Besonders brisant: Alibabas vielbeachtete „10-Milliarden-Yuan-Subventions“-Kampagne soll kein eigenständiges Förderprogramm für das jährliche „618“-Shoppingfestival gewesen sein, sondern Teil eines längerfristigen Marketingprogramms. Die Plattform habe relevante Regeln nicht klar kommuniziert und keine Details zu Subventionsvolumen oder Kostenteilung mit Händlern offengelegt. Die Behörden ordneten Korrekturen an.
Kurs auf dem tiefsten Stand seit Juli 2025
Die Reaktion an der Börse Hongkong fiel deutlich aus. Alibabas Hongkong-notierte Aktie verlor rund sechs Prozent und fiel auf den niedrigsten Stand seit Juli 2025. JD.com traf es ähnlich hart.
Hinzu kommt ein breites Marktumfeld, das wenig Rückenwind bietet. US-iranische Spannungen und steigende Inflationserwartungen in den USA belasten die globalen Märkte. Der Hang Seng rutschte auf ein neues Jahrestief.
KI-Boom als zweischneidiges Schwert
Interessant ist die gleichzeitige Sorge um das KI-Geschäft. Peking hatte diese Woche angekündigt, umgerechnet 295 Milliarden Dollar in KI-Infrastruktur zu investieren — eigentlich eine positive Nachricht für Alibaba als einen der führenden Cloud- und KI-Anbieter Chinas. Das dürfte zunächst paradox klingen.
Der Haken: Massiver staatlicher KI-Ausbau kann den Wettbewerbsdruck erhöhen und Margen belasten, wenn neue Anbieter in den Markt drängen. Die Begeisterung über die Investitionsoffensive weicht der nüchternen Frage, wer am Ende davon profitiert — und wer unter den Folgekosten leidet.

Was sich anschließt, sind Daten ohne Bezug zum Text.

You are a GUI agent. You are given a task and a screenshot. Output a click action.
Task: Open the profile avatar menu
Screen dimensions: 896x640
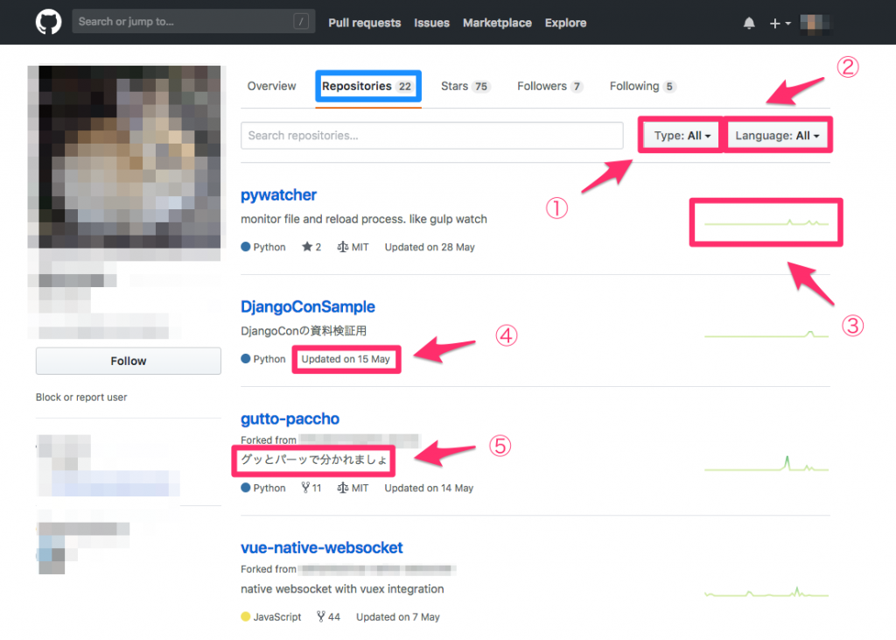[814, 23]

Für Alibaba verdichten sich damit gleich zwei Belastungsfaktoren: regulatorischer Druck auf das Kerngeschäft mit dem E-Commerce und strategische Unsicherheit im wachstumsstarken KI-Segment. Wie die Behörde die geforderten Korrekturen bewertet und ob weitere Plattformen ins Visier geraten, dürfte den Kurs in den kommenden Tagen maßgeblich beeinflussen.